Sean and I have struck up a healthy collaborative relationship since our previous studios in the Old Town. Here at The Prospect Centre, it seemed a natural flow to invite him in to create a printmaking space where our conversations manifest into stark print which in essence is merely a barometer of the times we live in, whereby we merely reflect the general climate through our daily revelations to a general anaesthetized public who are loaded with their own prejudices.
Your ongoing project ‘Dutty Lingo’, launched at the Tate Tanks in London in 2012, in which you film people’s response to a set of questions, to turn this project back on its creator, what does ‘freedom’ mean to you?
Dutty Lingo is my ongoing audio-visual project born out of the murder of Mark Duggan by London Metropolitan Police in 2011 as it explores through filmed interviews the influence of Jamaican culture on UK culture. Everyone is asked the same three questions except here in Hull!
The question of What does Freedom mean to you? was a replacement question as Hull doesn’t have a Jamaican community, in fact, only one person out of 35 interviewed could answer/ figure out the third question of ‘What do you feel Dutty Lingo means?’ !
The question of freedom was added as the city has this ‘so-called’ great emancipator aka William Wilberforce and a festival of the same name so…
What does freedom mean to me?
“I AM FREE BOTH IN THOUGHT AND SOUL”
Meanwhile…
“SYSTEMIC RACISM/ SEXISM EXISTS”
I do not see freedom in the physical realm as said before, the general public has been anesthetised.
‘Social’, ‘political’ ‘subcultural’ and ‘radical’ could all be used to describe the art in which you practice, could you tell us a little about why these themes are so central to your work?
I was blessed to have been brought up on a street in Bristol in the 1970s which was the closest thing to Sesame Street! A truly diverse cocktail of humanity with Teddy boys, Skinheads, Pakistanis, Indian, hippies, in addition to our Jamaican heritage family all, co-existed with us as kids in and out of each other’s houses.

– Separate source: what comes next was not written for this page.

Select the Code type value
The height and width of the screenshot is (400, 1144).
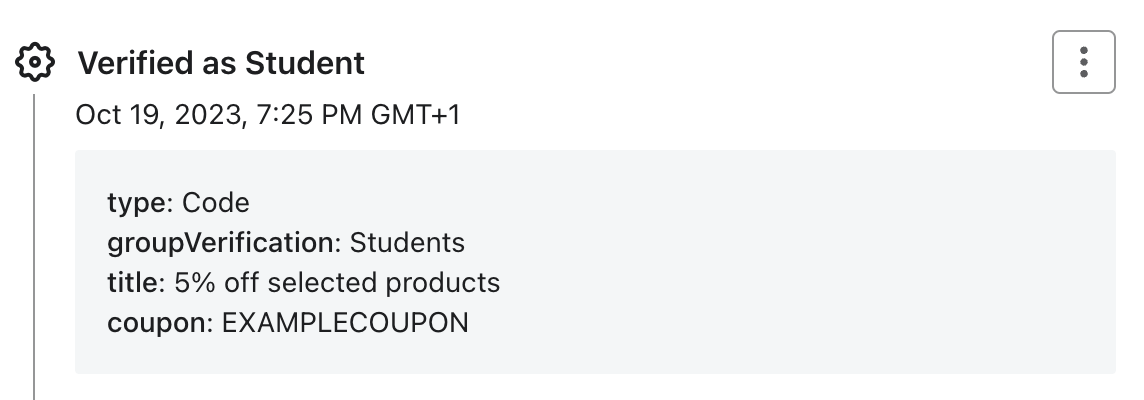(x=215, y=202)
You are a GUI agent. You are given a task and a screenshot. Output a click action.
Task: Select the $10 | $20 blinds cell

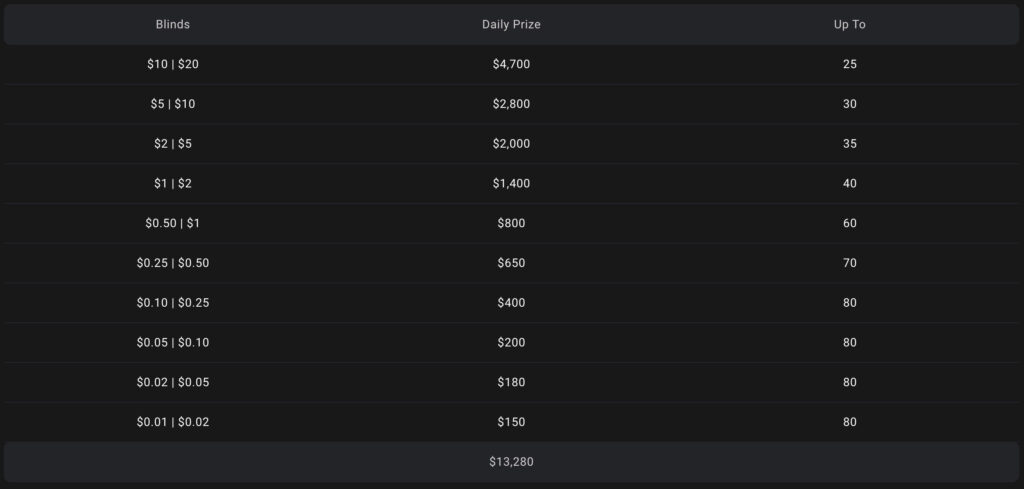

My inspiration stems directly from club culture which has yet to be fully recognised for its creative wealth’s ecology which spans and connects many art-forms, in addition to science including, film, performance, dance, fashion, theatre, literature, philosophy, interactive/ installation media, and new music forms.
What are your thoughts on the limitations and opportunities that can arise and you have experienced through taking on a temporary/meanwhile space/studio?
I am very aware of my physical black body in the highly visible space at The Prospect Centre which I know and see upsets some people. After all, Hull isn’t a sophisticated melting pot of diverse cultures and progressive thinkers as somewhere like Bristol and so nothing comes as a surprise to us here as we continue to produce and disseminate graphic prints, publications, radio shows, and live performance transmissions.
An interesting note is that whenever a security guard comes in to speak to us, they always go straight to Sean, as this black body wouldn’t be responsible for the curation and programming of an art-space or any other creative space for that matter.
Limitations mainly come in the form of censorship with the label of ‘too political’ firmly attached as it takes only one person’s prejudices/ political views to dismantle and suppress freedom of speech.
Meanwhile, RED Contemporary Arts: Nourishment Centre, has given us the opportunity to explore and play with light interventions and to instigate a locally, game-changing audio-visual system with whispering window technology for a programme of meaningful storytelling directly to the street’s footfall alongside our proposed ‘books with pictures’ library and ‘peculiar chinaware for curious people’.